HOFFMAN ESTATES, Ill. — Year 2014 was one of “massive transformation” but the transformation seems far from over for Sears Holdings as it is looking to sell as many as 300 Sears stores and its Kmart business continues to struggle as evidenced by the 2% drop in same-store sales during the fourth quarter. However, executives remain optimistic.
“Transforming from a series of brick-and-mortar locations that sell products into an integrated retailer that builds relationships with our members and delivers seamless experiences hasn't been easy,” said Edward Lampert, Sears Holdings' chairman and CEO, in a letter to shareholders that accompanied its fourth-quarter earnings release. “We've logged some successes and experienced setbacks. We've come far and are seeing signs of progress, but have a long way to go. Meanwhile, the actions we've taken to transform our balance sheet have helped us fund the transformation of our business model.”
During the fourth quarter, the company narrowed its net loss attributable to Sears Holdings' shareholders to $159 million, or $1.50 loss per diluted share, compared with a loss of $358 million, or $3.37 loss per diluted share, for the prior year fourth quarter.
Revenues decreased approximately $2.5 billion to $8.1 billion for the quarter compared with revenues of $10.6 billion in the year-ago period. According to the company, the majority of the decline was related to $1.1 billion associated with Sears Canada, which was de-consolidated in October 2014, $530 million from the separation of the Lands' End business, which was completed in the first quarter of 2014, and $497 million in less revenue from fewer Kmart and Sears Full-line stores.

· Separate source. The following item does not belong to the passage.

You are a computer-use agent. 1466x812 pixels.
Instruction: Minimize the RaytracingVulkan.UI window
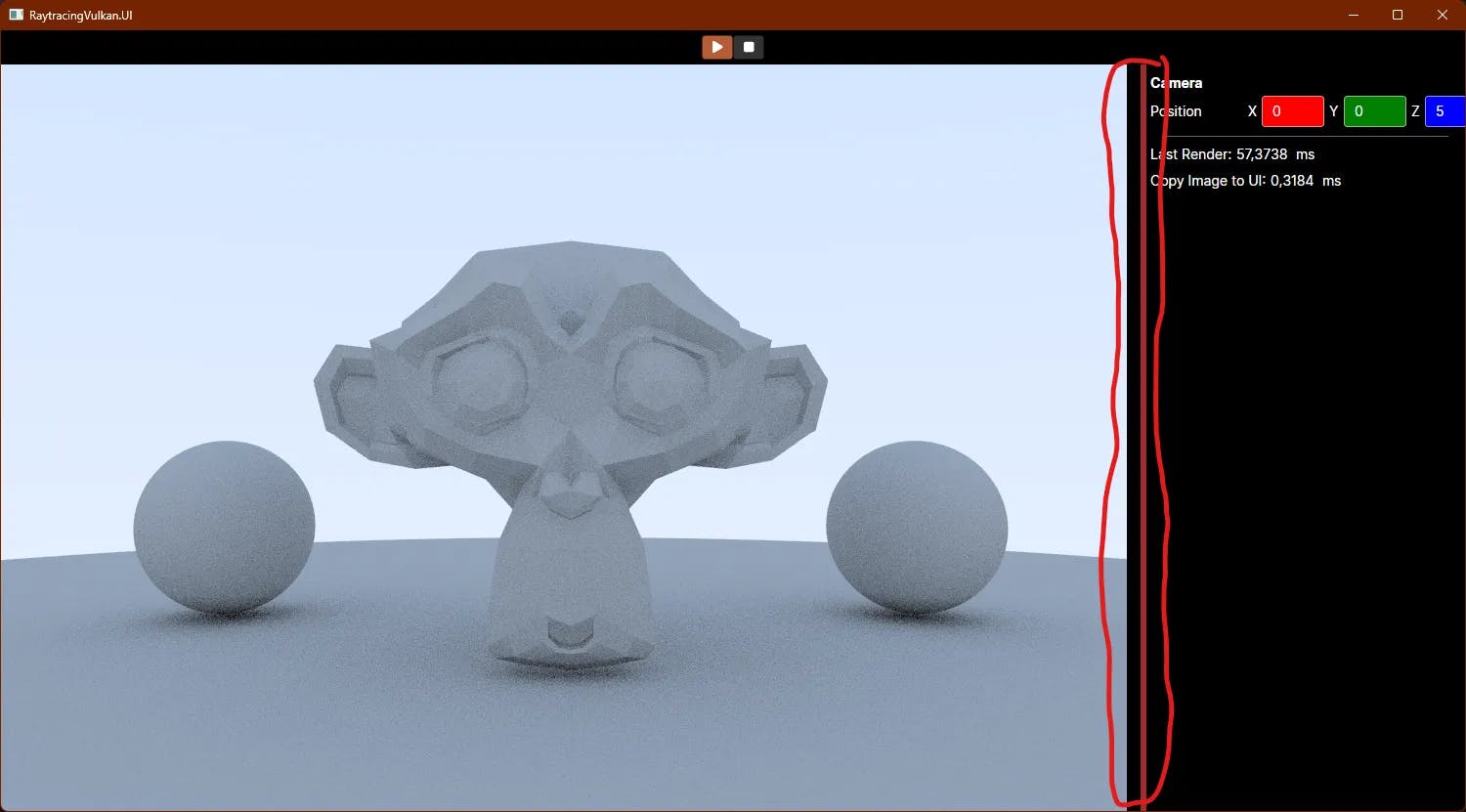click(1353, 15)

During 2014, the company closed approximately 234 underperforming Kmart and Sears Full-line stores, the majority of which were Kmart stores.
The company noted that apparel, toys, jewelry and seasonal were the top performers at Kmart, but were offset by declines in consumer electronics and grocery and household. Excluding the impact of the consumer electronics and grocery and household goods businesses, comparable store sales would have increased 2.8%.
“We ended 2014 on an upbeat note. Our fourth-quarter results improved materially from last year, continuing the pattern that we saw in the third quarter and reversing the negative trends from the first half of the year. We are primarily focused on profitability instead of revenues, market share and other metrics, which relate to but don’t necessarily drive profit,” Lampert said. “This means we will be making material changes in some of the underlying business models that have been challenged for many years, such as consumer electronics, where we have experienced significant losses since 2010. We intend to continue to operate in most of these businesses, but with a very different approach to serving our members than in the past. This change in approach may dampen our sales as we make the transition but it should also reduce the risk of material profit declines.”
He also said that the company is exploring the formation of a Real Estate Investment Trust to purchase some of its properties and manage them as a pure real estate company. The formation and separation is projected to occur in the first half of this year and the company is currently targeting between 200 and 300 Sears stores to be sold to the REIT with expected proceeds to Sears Holdings in excess of $2 billion.